The Rise of Quality Metrics

July 1, 2014

By Sparta Editorial


Guest Author: Jing To | Director, Product Marketing, R&D | Veeva Systems

The theme for DIA Annual 2014 was to celebrate the past and invent the future. And it looks like the future is a more stringent FDA, requiring more data from sponsors and manufacturing organizations.

The FDA recently established the Office of Pharmaceutical Quality (OPQ) that is tasked with enforcing quality standards throughout the lifecycle of a drug. The Center for Drug Evaluation and Research (CDER) has also proposed that all quality-related functions are reorganized into this single office, creating a concerted effort on improving quality. This couldn’t come at a better time given all the recent headlines of banned imports from plants overseas, raising concerns on the quality of pharmaceutical manufacturing in foreign countries.  Janet Woodcock and Russell Wedyk from the FDA gave an update on the progress of the OPQ at DIA Annual 2014 in San Diego.

Not surprisingly, the OPQ is developing a risk-based approach for decision-making and resource management. If you consider the number of manufacturing plants around the world, increasing number of applications, and complexity of how drugs are manufactured today, workload for regulatory agencies has significantly increased over the past few years. However, the number of inspectors has not scaled proportionally with the workload. In order for risk-based strategies to succeed, adequate data must be collected and analyzed to support decision-making. The OPQ also wants to collect data that will help predict issues while maintaining post-market surveillance.

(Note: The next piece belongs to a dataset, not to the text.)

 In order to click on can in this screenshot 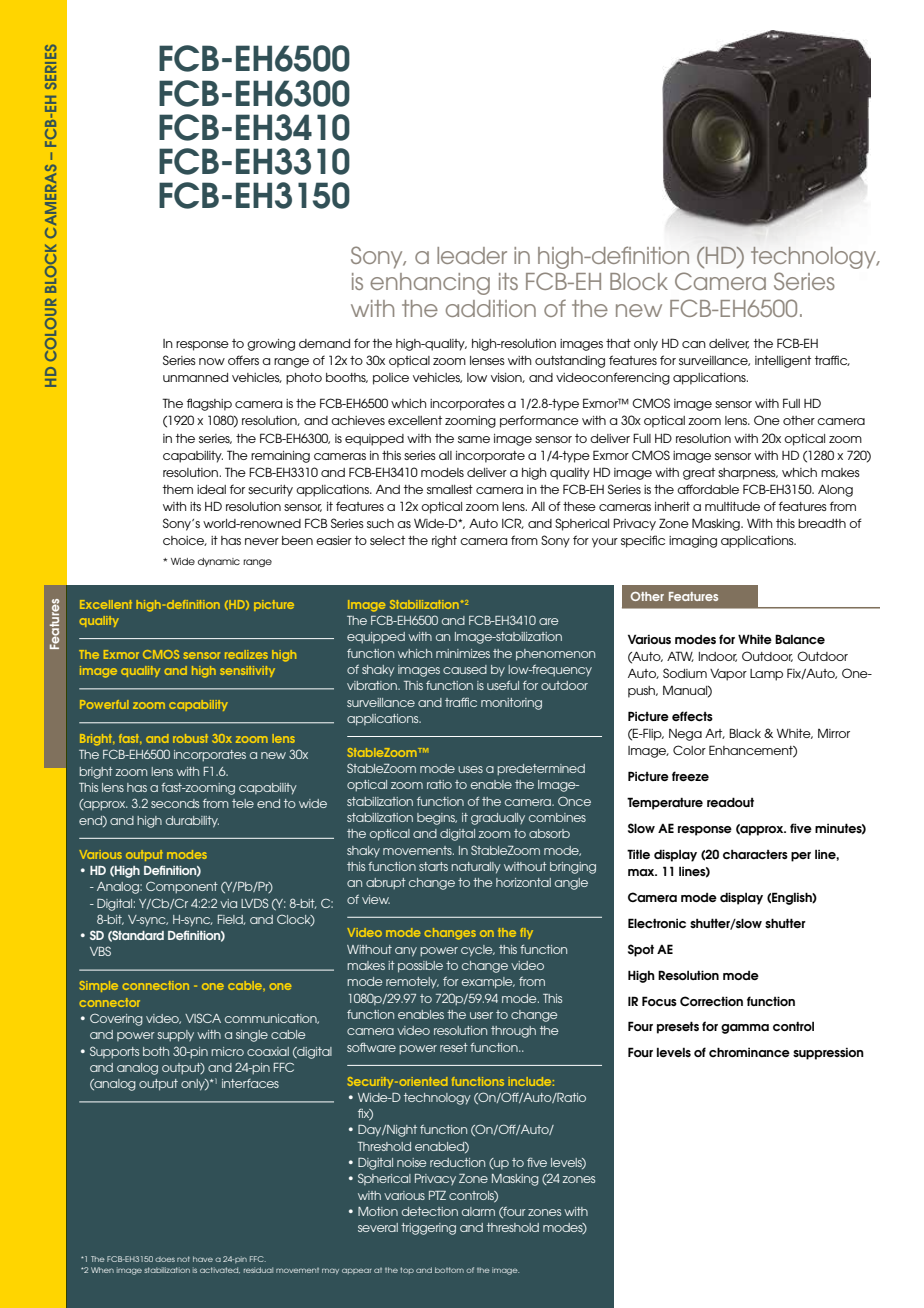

A list of the most common metrics suggested from stakeholders was collected by the OPQ and mapped to the following categories based on objectives:

- Assess product

- Assess site

- Assess systems

- Operationalize

- Adequacy for downgrading

What was interesting at the conclusion of this exercise was that all the metrics fell under one category, “ability to assess product.” If one of the main objectives is to use quality metrics and other risk factors to select sites for reduced inspection frequency, then inspectors need to have data to assess sites in addition to product.  OPQ is continuing to investigate what metrics are needed to meet all the proposed objectives, and based on the presentation, it will be a broad set of metrics.

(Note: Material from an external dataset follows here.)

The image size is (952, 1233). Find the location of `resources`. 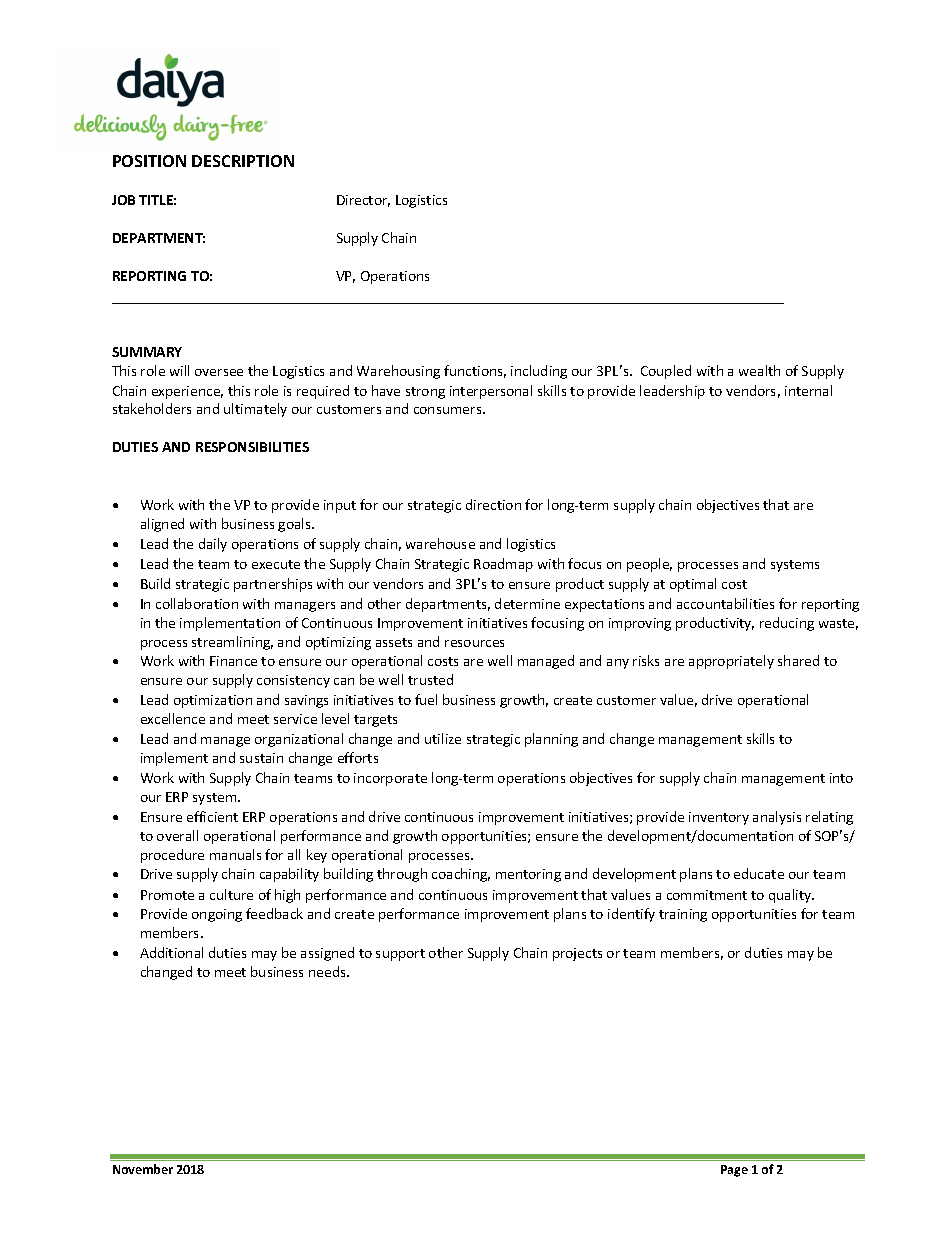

So what does this mean for sponsors?  Sponsors are ultimately responsible for drug quality. Rising use of contract manufacturers (CMC) has made it much more difficult to manage the end-to-end development of a drug, ensuring quality.  Inspections are time- and resource-intensive, and deter from the day-to-day operations. However, investing in tools that provide oversight and show compliance can have significant benefits – less frequent inspections, faster inspections, and significant reduction in compliance risks, resulting in warning letters or plant shutdowns. Sponsors and manufacturing sites need to look beyond a one-dimensional view of just product assessment, e.g. batch failures and complaints, to a more comprehensive view of quality.  Many emerging metrics measure a site’s operational performance and are used for trending and site comparisons.

A standardized set of quality metrics also facilitates sharing of information with team members, partners, and regulatory agencies, using a common language. Sponsors and manufacturing companies need to build confidence with the FDA that the site can execute with high quality, and there is no better way to achieve that goal than to use supporting data.